With many artists vying for the same few spots at galleries or exhibition spaces, the “competition” for exposure can be difficult and disheartening. Unpersonalized rejections, lack of feedback, or unresponsiveness from galleries can lead artists to take drastic measures to stand out from the crowd. Sometimes these attention-getting tactics are great, and sometimes they ruin your chances before you’ve even begun. Below are some ways to stand out from the crowd.

1. Visit the gallery regularly, be friendly with the staff, and chat about whatever exhibitions they are showing. When you drop off your portfolio in person, the staff will be much more likely to give it proper consideration since they are familiar with you.

2. Treat your correspondence like the gallery is doing you a favor by looking at your artwork. Imagine that you are applying for a job that doesn’t exist, and approach the situation accordingly. It usually works best to be courteous and appreciative, regardless of the result.

EXERCISE 1 –
In the article on standing out to galleries, what should you imagine you are applying for when writing to a gallery?

GIVEN ENTRIES –
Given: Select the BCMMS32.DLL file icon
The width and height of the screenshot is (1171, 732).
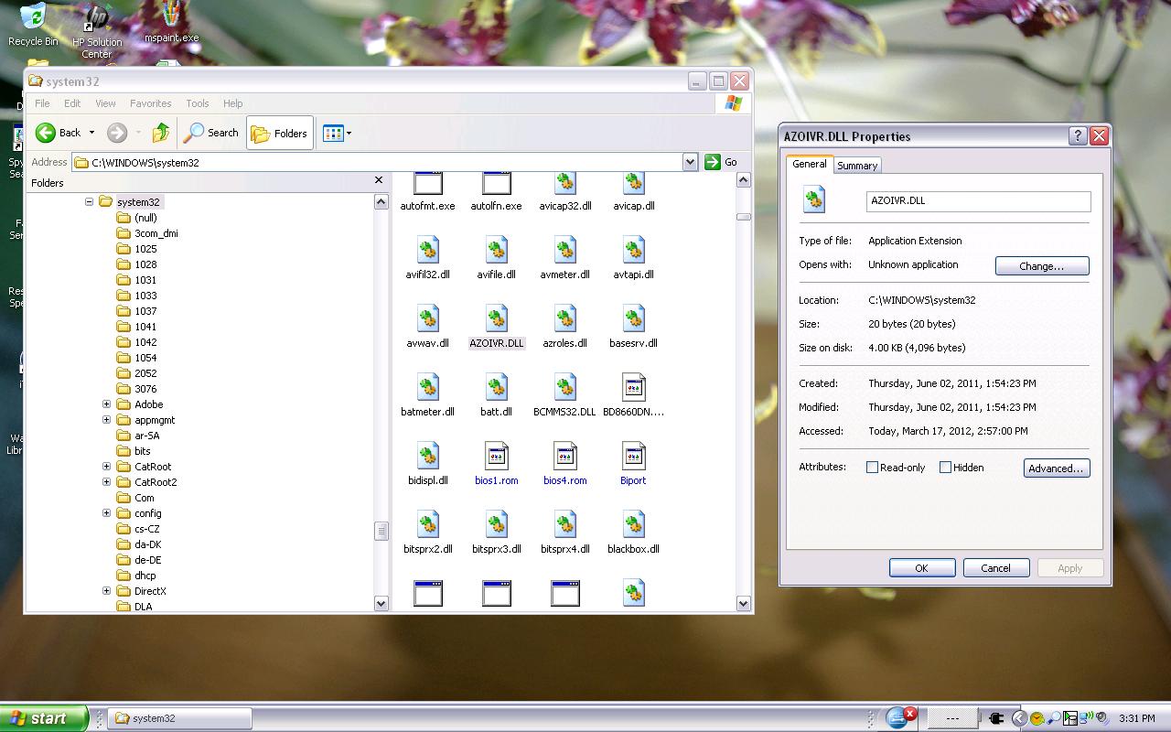Looking at the screenshot, I should tap(564, 388).
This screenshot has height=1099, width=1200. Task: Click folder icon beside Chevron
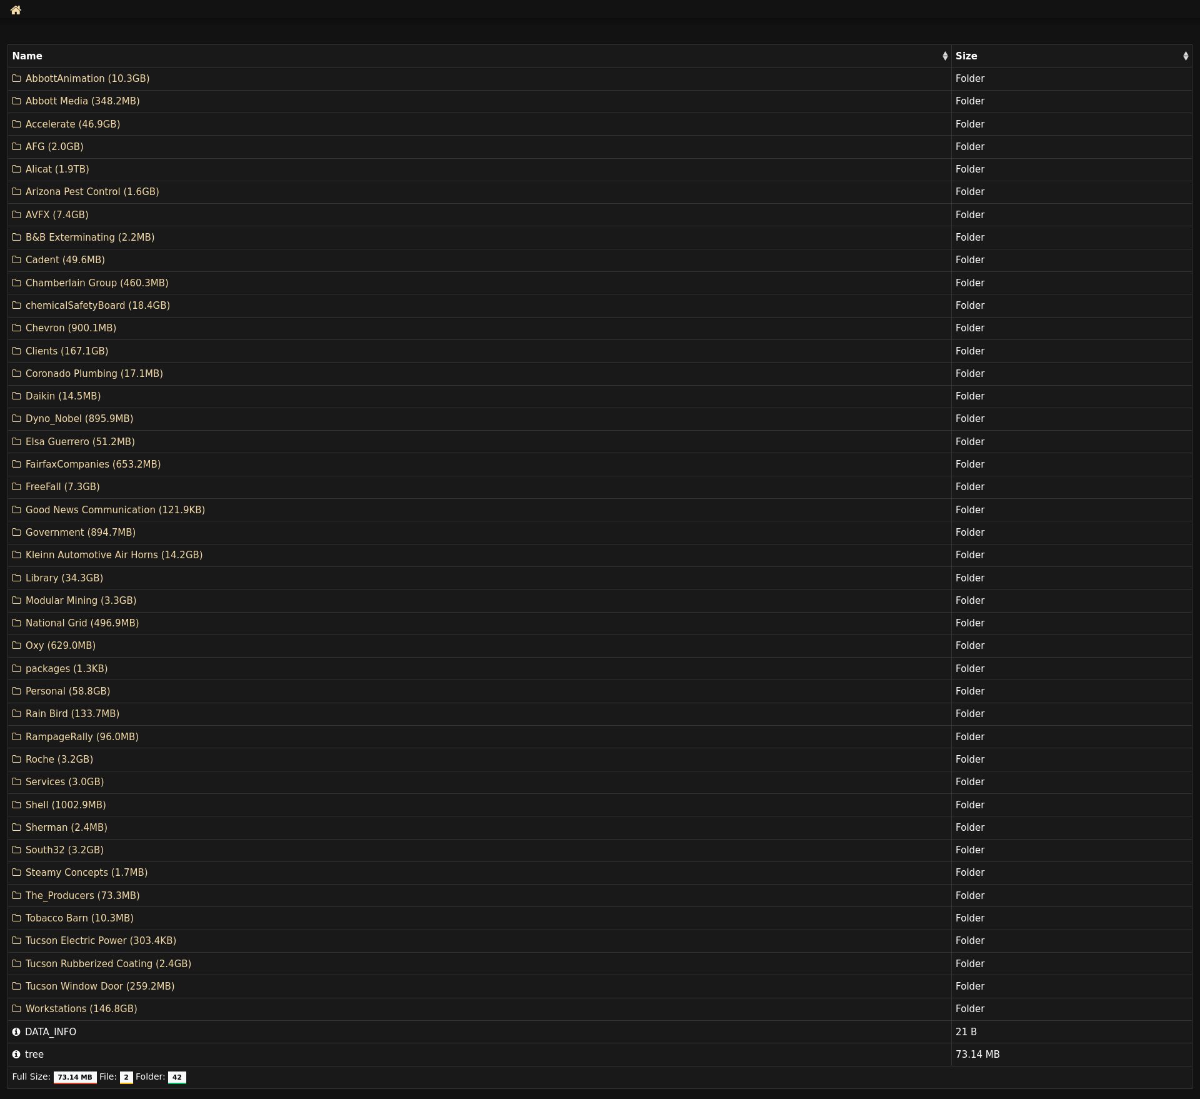17,328
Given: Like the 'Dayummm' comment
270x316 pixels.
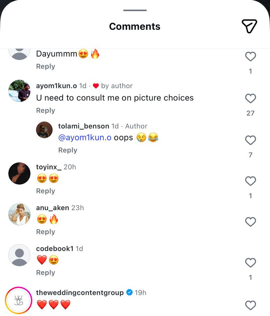Looking at the screenshot, I should click(x=250, y=56).

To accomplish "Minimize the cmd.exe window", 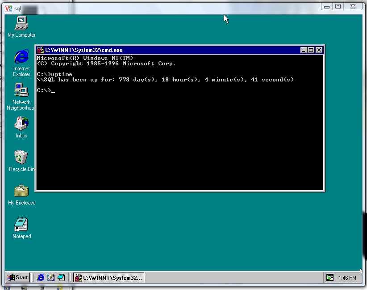I will pos(304,50).
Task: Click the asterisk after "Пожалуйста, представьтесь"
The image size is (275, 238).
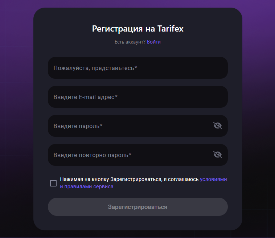Action: point(136,68)
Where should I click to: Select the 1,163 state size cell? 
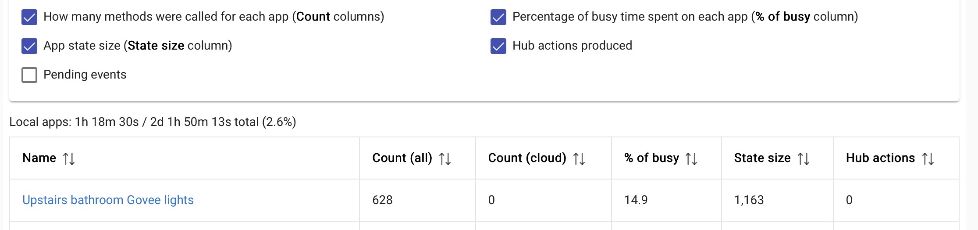click(x=749, y=200)

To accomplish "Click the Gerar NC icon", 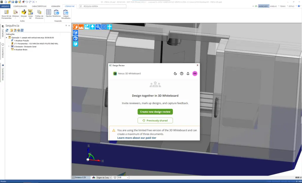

EXERCISE 2 –
Shift every coordinate in the answers by 58 and rewrite the entries starting at the line containing "Where should I" and ending at the last line of the entries, keeping the requests as well. Give only those lines, and leave the pictures out.

WRITTEN SOLUTION 1 –
A job that doesn't exist.

WRITTEN SOLUTION 2 –
Where should I click to: Select the 1,163 state size cell? 
click(x=807, y=258)

To accomplish "Click the Gerar NC icon", 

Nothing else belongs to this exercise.